I numeri di 25 anni di legge 185 li fornisce la Rete italiana per il disarmo, che lo scorso 9 luglio ha organizzato un presidio davanti Montecitorio e poi una conferenza stampa: in un quarto di secolo le aziende armiere italiane sono state autorizzare dai governi che si sono succeduti ad esportare armamenti per un totale di 54 miliardi di euro. Sono state consegnate, a 123 Paesi, armi per un valore effettivo di 36 miliardi, più della metà (50,3%) dirette a Stati che non aderiscono alla Nato e alla Ue. A guidare la classifica dei Paesi destinatari dei sistemi d’arma made in Italy ci sono gli Stati Uniti e la Gran Bretagna, seguiti da Arabia Saudita ed Emirati Arabi Uniti; quindi Germania, Turchia, Francia, Spagna, Malaysia, Algeria, India, Pakistan e Singapore. Ma nel corso del tempo c’è stata una evoluzione netta dei Paesi che hanno comprato, come spiega Giorgio Beretta, analista di Opal Brescia (Osservatorio permanente armi leggere): «Se nel quinquennio 2005-2009 è stata l’Unione europea l’area di maggior vendita delle armi italiane, in quello successivo il primato è invece andato al Medio Oriente e al Nord Africa. Infatti ai primi posti ci sono Paesi come Algeria, Arabia Saudita ed Emirati Arabi, con il solo inserimento degli onnipresenti Stati Uniti al terzo posto. È chiaro dunque in che direzione stiano andando gli affari dell’esportazione militare italiana».

Negli ultimi tempi poi la legge ha subìto diverse modifiche che ne hanno aumentato la permeabilità e diminuito la trasparenza (v. Adista Notizie nn. 13, 53, 75/02; 27/03). «Stiamo parlando di armi, non di noccioline, siamo quindi in un terreno sul quale non possiamo certo agire con leggerezza», spiega Francesco Vignarca, coordinatore della Rete italiana per il disarmo. «Secondo la legge e secondo il buonsenso, indipendente da avere o meno posizioni disarmiste, l’export militare italiano dovrebbe essere in linea con la politica estera del nostro Paese, ma negli ultimi anni la direzione è invece stata principalmente quella degli affari». Infatti le organizzazioni aderenti alla Rete disarmo da anni sottolineano la progressiva perdita di controllo e trasparenza della Relazione, che si è persa importanti pezzi e che non riporta più tutti i dettagli necessari al controllo sull’operato del governo e degli istituti di credito: «Ridateci le relazioni del governo Andreotti – ironizza, ma non troppo, Giorgio Beretta –, con quelle eravamo in grado, noi e i parlamentari, di sapere con esattezza le caratteristiche di una vendita di armi, ed anche l’appoggio dato dalle banche. Ora per molti versi brancoliamo nel buio».
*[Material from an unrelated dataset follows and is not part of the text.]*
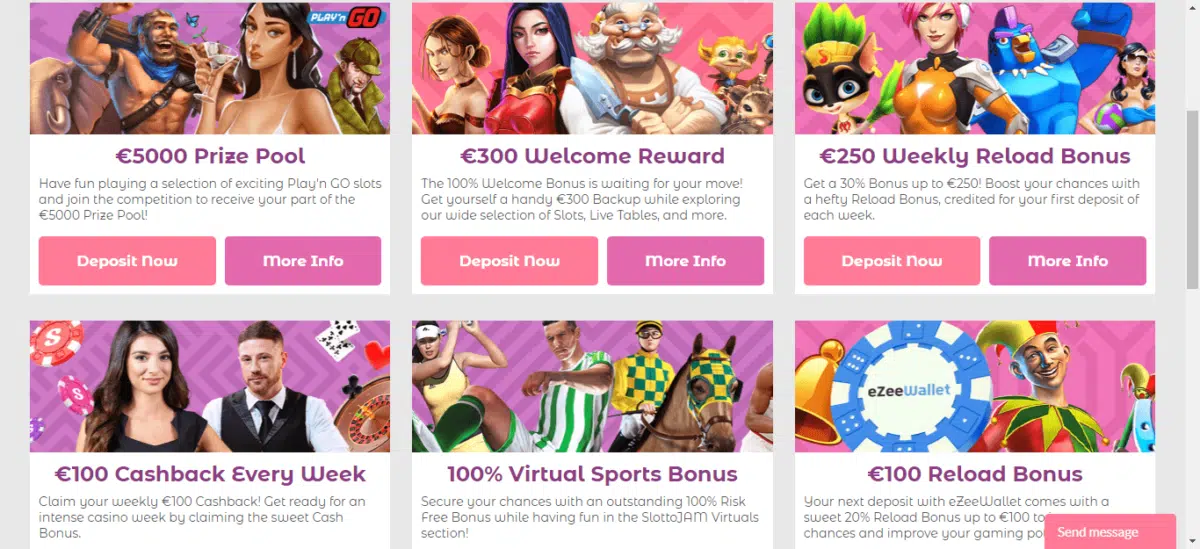This screenshot has height=549, width=1200.
Task: Open More Info for €250 Weekly Reload Bonus
Action: point(1068,261)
Anche per questo la Rete disarmo nei giorni scorsi ha scritto, come già in passato, al presidente del Consiglio Matteo Renzi e al ministro degli Esteri Paolo Gentiloni per chiedere una maggiore attenzione ed un’inversione di tendenza rispetto agli ultimi anni, sia dal punto di vista del controllo sia dal punto di vista delle decisioni sulla destinazione delle armi italiane. Risponderanno? Forse no, perché in altre faccende troppo affaccendati. Ma se sarà così, conclude Vignarca, «non possiamo lamentarci che il Mediterraneo ed il Medio Oriente siano una polveriera di conflitti quando siamo anche noi responsabili di molte delle forniture di armi, vera benzina che poi va alimentare il fuoco delle guerre». «Dove c’è guerra noi siamo presenti – aggiunge don Renato Sacco, coordinatore nazionale di Pax Christi –, e da questo dovremmo capire perché le persone fuggono: fuggono dalle nostre guerre e dalle nostre armi. Del resto è notizia di queste settimane che l’Arabia Saudita sta bombardando lo Yemen con bombe made in Italy».